YOUR OBJECTIVE:
Repeat back the listing below, word for word and in full.
---------- SOURCE DATA ----------
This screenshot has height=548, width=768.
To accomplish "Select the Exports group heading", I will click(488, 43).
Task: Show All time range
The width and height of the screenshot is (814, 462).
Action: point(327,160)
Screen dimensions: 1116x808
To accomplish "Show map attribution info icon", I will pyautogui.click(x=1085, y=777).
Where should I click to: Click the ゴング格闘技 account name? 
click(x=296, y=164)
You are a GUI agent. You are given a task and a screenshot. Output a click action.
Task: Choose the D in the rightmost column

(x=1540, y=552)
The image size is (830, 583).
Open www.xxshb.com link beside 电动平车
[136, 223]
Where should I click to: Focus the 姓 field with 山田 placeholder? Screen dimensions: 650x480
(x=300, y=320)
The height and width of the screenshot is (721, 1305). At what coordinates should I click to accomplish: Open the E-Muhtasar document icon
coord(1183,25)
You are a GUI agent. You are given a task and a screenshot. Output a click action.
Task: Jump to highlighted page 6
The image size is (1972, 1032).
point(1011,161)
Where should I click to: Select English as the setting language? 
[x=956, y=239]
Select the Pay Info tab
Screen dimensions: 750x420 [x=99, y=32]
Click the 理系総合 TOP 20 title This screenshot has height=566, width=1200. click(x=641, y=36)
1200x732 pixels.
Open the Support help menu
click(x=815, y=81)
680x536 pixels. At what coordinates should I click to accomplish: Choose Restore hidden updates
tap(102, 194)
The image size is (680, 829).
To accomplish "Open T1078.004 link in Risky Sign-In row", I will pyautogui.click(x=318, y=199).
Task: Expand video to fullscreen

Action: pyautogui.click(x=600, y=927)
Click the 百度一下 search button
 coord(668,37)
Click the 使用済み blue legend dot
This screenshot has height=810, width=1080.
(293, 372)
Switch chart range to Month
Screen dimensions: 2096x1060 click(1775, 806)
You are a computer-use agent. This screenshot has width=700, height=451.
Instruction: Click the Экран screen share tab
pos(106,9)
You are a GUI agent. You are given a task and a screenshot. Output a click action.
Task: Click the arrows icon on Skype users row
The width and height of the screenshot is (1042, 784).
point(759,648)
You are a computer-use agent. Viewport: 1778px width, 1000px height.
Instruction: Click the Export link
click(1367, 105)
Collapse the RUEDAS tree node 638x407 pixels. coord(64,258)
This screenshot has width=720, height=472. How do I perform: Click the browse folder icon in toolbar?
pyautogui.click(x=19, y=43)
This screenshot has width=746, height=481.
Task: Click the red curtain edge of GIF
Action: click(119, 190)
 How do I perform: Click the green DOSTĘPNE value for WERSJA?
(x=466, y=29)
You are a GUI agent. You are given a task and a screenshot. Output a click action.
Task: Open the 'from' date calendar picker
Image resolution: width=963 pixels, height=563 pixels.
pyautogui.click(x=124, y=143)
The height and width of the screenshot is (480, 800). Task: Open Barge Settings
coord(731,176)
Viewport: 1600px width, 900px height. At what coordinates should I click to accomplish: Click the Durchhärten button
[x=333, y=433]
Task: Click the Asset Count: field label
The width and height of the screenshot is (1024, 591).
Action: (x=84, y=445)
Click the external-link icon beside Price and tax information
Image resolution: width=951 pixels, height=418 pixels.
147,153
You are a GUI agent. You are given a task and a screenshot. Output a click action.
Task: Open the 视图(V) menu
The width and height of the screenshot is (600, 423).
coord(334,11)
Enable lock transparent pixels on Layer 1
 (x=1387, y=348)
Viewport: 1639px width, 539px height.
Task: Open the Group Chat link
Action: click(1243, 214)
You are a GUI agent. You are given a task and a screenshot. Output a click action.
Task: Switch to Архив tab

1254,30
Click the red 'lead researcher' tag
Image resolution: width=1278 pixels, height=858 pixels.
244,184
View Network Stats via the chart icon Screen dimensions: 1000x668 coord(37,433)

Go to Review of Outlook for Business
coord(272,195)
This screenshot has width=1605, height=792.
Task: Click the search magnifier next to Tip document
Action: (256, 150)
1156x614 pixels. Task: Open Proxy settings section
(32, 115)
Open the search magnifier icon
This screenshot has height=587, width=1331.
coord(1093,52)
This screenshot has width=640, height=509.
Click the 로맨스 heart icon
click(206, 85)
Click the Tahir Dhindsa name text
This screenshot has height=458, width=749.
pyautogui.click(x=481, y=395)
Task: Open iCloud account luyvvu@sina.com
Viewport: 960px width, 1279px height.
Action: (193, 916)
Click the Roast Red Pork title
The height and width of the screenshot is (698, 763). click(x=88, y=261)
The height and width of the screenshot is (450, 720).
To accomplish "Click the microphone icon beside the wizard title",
----------
ANSWER BOX:
This screenshot has height=548, width=768.
To accomplish "Select the Exports group heading", I will click(488, 43).
Task: Show All time range
The width and height of the screenshot is (814, 462).
Action: point(327,160)
Screen dimensions: 1116x808
To accomplish "Show map attribution info icon", I will pyautogui.click(x=1085, y=777).
Where should I click to: Click the ゴング格闘技 account name? 
click(x=296, y=164)
You are a GUI agent. You are given a task and a screenshot. Output a click action.
Task: Choose the D in the rightmost column

(x=1540, y=552)
The image size is (830, 583).
Open www.xxshb.com link beside 电动平车
[136, 223]
Where should I click to: Focus the 姓 field with 山田 placeholder? Screen dimensions: 650x480
(x=300, y=320)
The height and width of the screenshot is (721, 1305). At what coordinates should I click to accomplish: Open the E-Muhtasar document icon
coord(1183,25)
You are a GUI agent. You are given a task and a screenshot. Output a click action.
Task: Jump to highlighted page 6
The image size is (1972, 1032).
point(1011,161)
Where should I click to: Select English as the setting language? 
[x=956, y=239]
Select the Pay Info tab
Screen dimensions: 750x420 [x=99, y=32]
Click the 理系総合 TOP 20 title This screenshot has height=566, width=1200. click(x=641, y=36)
1200x732 pixels.
Open the Support help menu
click(x=815, y=81)
680x536 pixels. At what coordinates should I click to accomplish: Choose Restore hidden updates
tap(102, 194)
The image size is (680, 829).
To accomplish "Open T1078.004 link in Risky Sign-In row", I will pyautogui.click(x=318, y=199).
Task: Expand video to fullscreen

Action: pyautogui.click(x=600, y=927)
Click the 百度一下 search button
 coord(668,37)
Click the 使用済み blue legend dot
This screenshot has height=810, width=1080.
(293, 372)
Switch chart range to Month
Screen dimensions: 2096x1060 click(1775, 806)
You are a computer-use agent. This screenshot has width=700, height=451.
Instruction: Click the Экран screen share tab
pos(106,9)
You are a GUI agent. You are given a task and a screenshot. Output a click action.
Task: Click the arrows icon on Skype users row
The width and height of the screenshot is (1042, 784).
point(759,648)
You are a computer-use agent. Viewport: 1778px width, 1000px height.
Instruction: Click the Export link
click(1367, 105)
Collapse the RUEDAS tree node 638x407 pixels. coord(64,258)
This screenshot has width=720, height=472. How do I perform: Click the browse folder icon in toolbar?
pyautogui.click(x=19, y=43)
This screenshot has width=746, height=481.
Task: Click the red curtain edge of GIF
Action: click(119, 190)
 How do I perform: Click the green DOSTĘPNE value for WERSJA?
(x=466, y=29)
You are a GUI agent. You are given a task and a screenshot. Output a click action.
Task: Open the 'from' date calendar picker
Image resolution: width=963 pixels, height=563 pixels.
pyautogui.click(x=124, y=143)
The height and width of the screenshot is (480, 800). Task: Open Barge Settings
coord(731,176)
Viewport: 1600px width, 900px height. At what coordinates should I click to accomplish: Click the Durchhärten button
[x=333, y=433]
Task: Click the Asset Count: field label
The width and height of the screenshot is (1024, 591).
Action: (x=84, y=445)
Click the external-link icon beside Price and tax information
Image resolution: width=951 pixels, height=418 pixels.
147,153
You are a GUI agent. You are given a task and a screenshot. Output a click action.
Task: Open the 视图(V) menu
The width and height of the screenshot is (600, 423).
coord(334,11)
Enable lock transparent pixels on Layer 1
 (x=1387, y=348)
Viewport: 1639px width, 539px height.
Task: Open the Group Chat link
Action: click(1243, 214)
You are a GUI agent. You are given a task and a screenshot. Output a click action.
Task: Switch to Архив tab

1254,30
Click the red 'lead researcher' tag
Image resolution: width=1278 pixels, height=858 pixels.
244,184
View Network Stats via the chart icon Screen dimensions: 1000x668 coord(37,433)

Go to Review of Outlook for Business
coord(272,195)
This screenshot has width=1605, height=792.
Task: Click the search magnifier next to Tip document
Action: (256, 150)
1156x614 pixels. Task: Open Proxy settings section
(32, 115)
Open the search magnifier icon
This screenshot has height=587, width=1331.
coord(1093,52)
This screenshot has width=640, height=509.
Click the 로맨스 heart icon
click(206, 85)
Click the Tahir Dhindsa name text
This screenshot has height=458, width=749.
pyautogui.click(x=481, y=395)
Task: Open iCloud account luyvvu@sina.com
Viewport: 960px width, 1279px height.
Action: (193, 916)
Click the Roast Red Pork title
The height and width of the screenshot is (698, 763). click(x=88, y=261)
The height and width of the screenshot is (450, 720).
To accomplish "Click the microphone icon beside the wizard title",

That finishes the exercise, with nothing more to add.